Mustapha, que j’appelle "le vieux" parce qu’il va bientôt tomber du côté où ça penche, m’a demandé de raconter ma trajectoire. Je vous préviens tout de suite : il a vraiment des mots à la con, le vieux. Comme j’aime pas écrire, c’est lui qui va le faire pour moi.J’ai 32 ans, je suis né à Montereau, dans le 77, et c’est là que j’ai connu le vieux, qui faisait une enquête pour la revue d’une fac. On vivait dans un pavillon pas mal avec mes parents. Mon père était chauffeur de bus scolaire, et un jour ils ont supprimé le bus : il est devenu chômeur. Mais il était trop vieux pour retrouver du travail et trop jeune pour partir à la retraite. Le vieux appelle ça "la double aliénation". Moi, j’appelle ça "être dans la merde".

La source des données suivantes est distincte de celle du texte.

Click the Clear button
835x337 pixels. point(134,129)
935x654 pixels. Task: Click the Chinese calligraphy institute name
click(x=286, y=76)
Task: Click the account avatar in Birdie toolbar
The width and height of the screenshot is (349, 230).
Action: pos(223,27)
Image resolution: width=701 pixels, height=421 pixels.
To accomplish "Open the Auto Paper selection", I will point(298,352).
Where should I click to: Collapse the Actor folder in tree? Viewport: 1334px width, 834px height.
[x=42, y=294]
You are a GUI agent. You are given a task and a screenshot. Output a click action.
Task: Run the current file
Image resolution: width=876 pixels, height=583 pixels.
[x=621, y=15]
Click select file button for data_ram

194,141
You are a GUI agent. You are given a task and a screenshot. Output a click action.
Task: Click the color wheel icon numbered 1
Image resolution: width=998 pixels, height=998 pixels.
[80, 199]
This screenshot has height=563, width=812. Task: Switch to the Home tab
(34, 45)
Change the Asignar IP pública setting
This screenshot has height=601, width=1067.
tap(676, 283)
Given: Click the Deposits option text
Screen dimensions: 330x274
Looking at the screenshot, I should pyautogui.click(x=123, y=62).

À l’époque, je passais mon permis gratuitement avec un club de prévention, mais ça aussi ils l’ont supprimé. Il paraît que ça servait à rien et que ça coûtait trop cher de payer des éducs de prévention.J’ai bossé comme chauffeur-livreur pendant un an. Comme je me suis fait choper par des radars (fallait toujours aller plus vite), je me suis ramassé une suspension de permis de six mois. Ensuite, pendant des années, avec mon père, on a fait toutes sortes de missions d’intérim, surtout des boulots durs dans le bâtiment. De toute façon, pour nous, il n’y a plus que l’intérim : les patrons ne veulent plus de mecs à l’année.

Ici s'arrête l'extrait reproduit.